Given instruction A:
Reproduce the section of the chat app post starting with "Chat App (7)" and going on through "public cloud providers.".
Given instruction B:
In the chat app post, which APIs are named as examples of what the cloud has cultivated over the years?

Chat App (7)

May 2022

Huidong Yang ✉

June 15, 2022

Theme: deploying to cloud (aka spof).

Now cloud is a huge, complicated, mess. But it is actually increasingly "viable", by the engineering efforts of a multitude of public cloud providers.

Of course, ideally we'd have something like the Safe Network dominating the internet traffic, but this is not the present state of reality. As a novice-level application developer, I prefer to get my hands dirty now, as waiting for the ideal state to come obviously won't do any good. I also believe that skills developed in this process can transfer. Moreover, as discussed previously, having the experience of the status quo is actually important, because "no experience -> no intuition -> no opinion -> no new design".

Besides, even when the better web platform comes, the cloud will likely have an upper hand for quite a while, because of the rich set of APIs cultivated over the years that are pretty powerful and ergonomic to developers, such as PubSub, WebSocket, and relational databases. The inertia is huge, the transition will not be speedy, as far as I can imagine.

Available data:
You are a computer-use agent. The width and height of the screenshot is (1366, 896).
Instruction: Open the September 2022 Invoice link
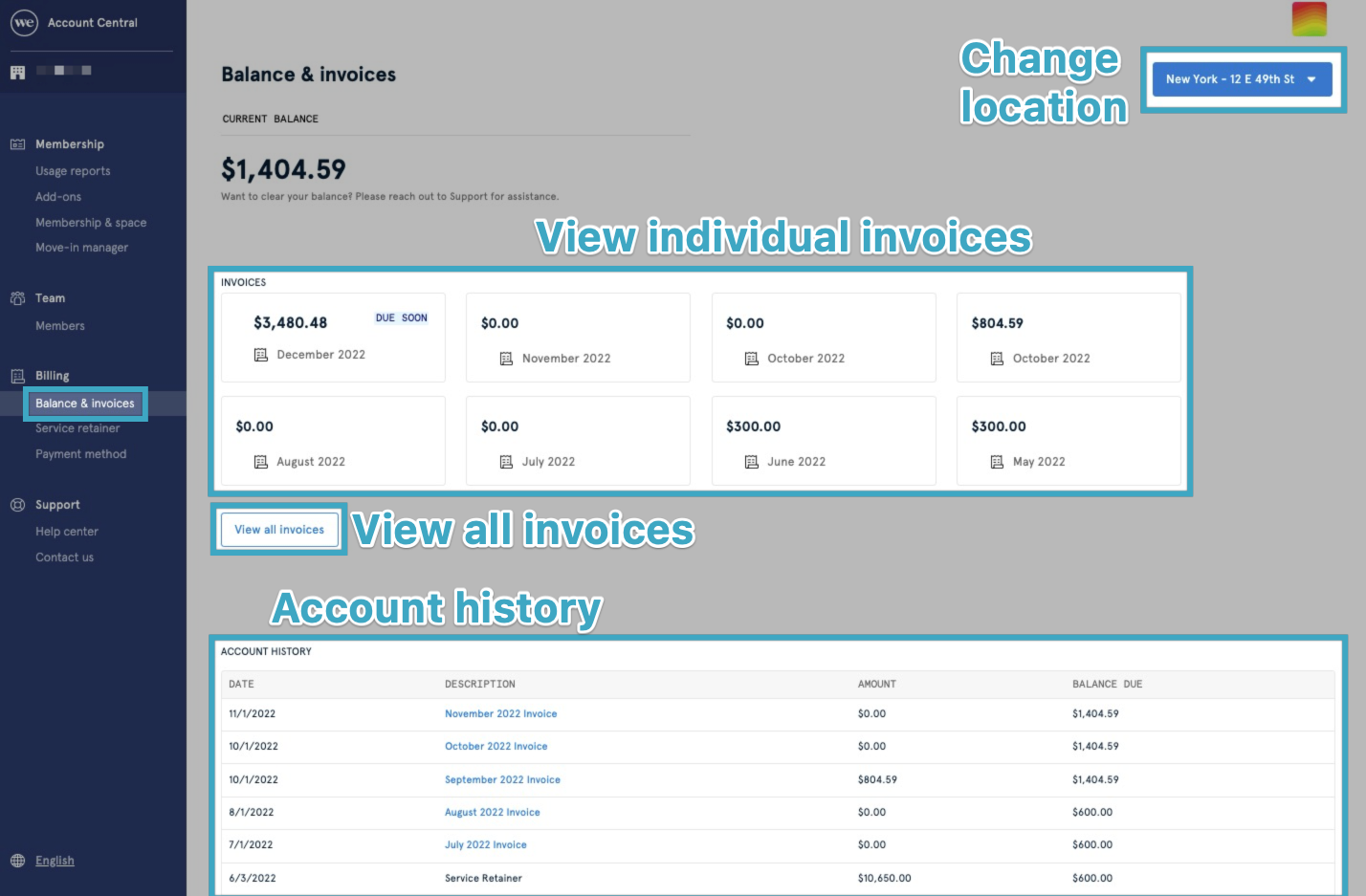pyautogui.click(x=502, y=779)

Expected answer A:
Chat App (7)

May 2022

Huidong Yang ✉

June 15, 2022

Theme: deploying to cloud (aka spof).

Now cloud is a huge, complicated, mess. But it is actually increasingly "viable", by the engineering efforts of a multitude of public cloud providers.

Expected answer B:
PubSub, WebSocket, and relational databases.